3ème PARTIE : PREOCCUPATIONS ET SUGGESTIONS

V- LES INSTITUTIONS EN CHARGE DE L’URBANISME :

1 -Interprétation de la problématique :

L’urbanisme repose nécessairement sur une plate forme institutionnelle. La difficulté de sa mise en place réside dans le caractère transversal de la politique urbaine.                Un cadre adapté au contexte de développement urbain, palliant aux dysfonctionnements actuels du système d’acteurs urbains (chevauchement d’attributions, de coordination, absence de concertation et manque de vision globale, défaillances…etc.) est nécessaire.

Les changements enregistrés au niveau national en matière de gestion des territoires appellent des actions rationnelles et concertées en terme de planification et de gestion urbaines, dans le cadre d’une gouvernance efficiente.

La nouvelle configuration du champ institutionnel appelle plusieurs questionnements par rapport au contenu du code de l’urbanisme :

- Sous quelle forme le code de l’urbanisme va-t-il prendre en charge la définition des prérogatives et la répartition des missions d’urbanisme ?

- Par quel moyen s’assurer de la réelle implication des différents acteurs ?

- Comment à travers des dispositions législatives insuffler une dynamique participative basée sur la concertation et sur le montage de projets de développement multilatéraux et consensuels ?

- Par quels moyens, outils ou intervenants nouveaux le code peut-il mettre en place un réseau d’encadrement et de professionnalisation du secteur de l’urbanisme, afin qu’à diverses échelles, soient assurées la cohérence et l’efficacité ?

- Comment doivent être planifiés et gérer nos espaces et nos villes avec souplesse et célérité ?
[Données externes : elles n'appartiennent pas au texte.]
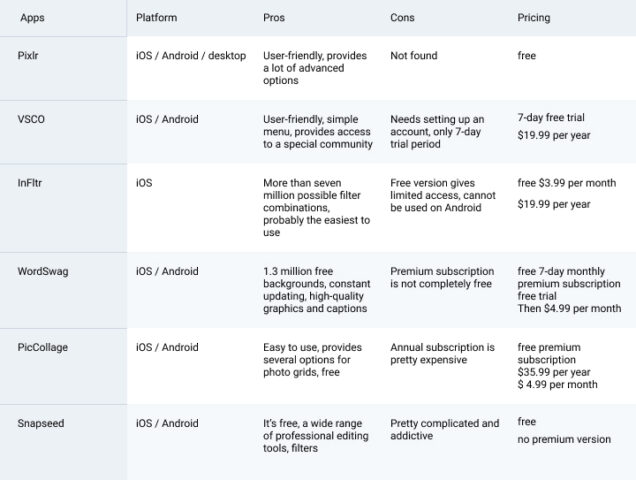Select the PicCollage app name cell
Screen dimensions: 636x480
pos(42,348)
2- Eléments d’orientation :

La refonte des dispositions de la législation en vigueur peut se faire à travers un certain nombre d’orientations majeures, et notamment :

- Définition des missions des conseils communaux, des autorités et des instances locales, des agences urbaines, de l’autorité gouvernementale en charge de l’Urbanisme, et ce par rapport aux actions principales suivantes :

* Elaboration, approbation, révision et mise en œuvre des documents d’urbanisme ;

* Elaboration et suivi des opérations d’aménagement ;

* Gestion urbaine (autorisations, contrôle et sanction, octroi de  mesures dérogatoires…).

- Adoption de dispositions permettant aux acteurs locaux, notamment les conseils communaux, d’avoir une réelle prise de décision sur leur territoire par le biais d’une décentralisation accrue de la programmation et du montage de projets urbains locaux ;

- Eclaircissement des rapports et circuits d’information, d’orientation et d’appui entre le local et le central ;

- Adaptation des outils réglementaires d’ordre stratégiques et opérationnels au système de l’unité de la ville ;

- Incitation de la participation privée et de la société civile;

- Responsabilisation des conseils communaux et autorités locales en leur attribuant des rôles de constatation et de suivi des infractions urbaines ;

- Promouvoir des réseaux de formation aux questions de l’urbanisme pour les élus et les techniciens des entités locales.

3- Apports suggérés pour le projet de code :

- Assurer, dans le cadre des documents d’urbanisme, la coordination de toutes les actions de planification urbaine émanant des différents intervenants (administration, établissements publics, collectivités locales ou particuliers) ;

- Introduire au niveau du plan d’aménagement des dispositions d’urbanisme opérationnel et participatif ;

- Renforcer le rôle de l’agence urbaine en tant qu’instrument technique d’appui, d’aide à la décision auprès des communes et d’encadrement du développement urbain ;

- Généraliser le guichet unique en matière de gestion urbaine à toutes les préfectures et provinces du Royaume ;

- Mettre en place une agence d’exécution qui assurera la coordination et dans certains cas, la réalisation des programmes de rénovation et de renouvellement urbains ;

- Créer un observatoire urbain pour le suivi des opérations de rénovation et de renouvellement urbains ;

- Instituer une entité pour assurer la coordination et la mise en cohérence des stratégies d’intervention des différents départements ministériels en matière de politique de planification urbaine.